**What to do**:
Only lines holding the string "screenshot" are wanted; copy each one from the material.

**Input**:
################
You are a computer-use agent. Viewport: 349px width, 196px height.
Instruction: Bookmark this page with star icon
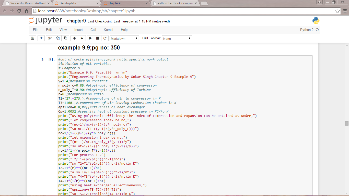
################
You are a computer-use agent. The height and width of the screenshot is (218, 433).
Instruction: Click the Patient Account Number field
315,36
################
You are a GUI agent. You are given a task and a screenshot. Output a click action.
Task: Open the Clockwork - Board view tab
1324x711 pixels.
################
**Response**:
You are a computer-use agent. The height and width of the screenshot is (218, 433).
You are a GUI agent. You are given a task and a screenshot. Output a click action.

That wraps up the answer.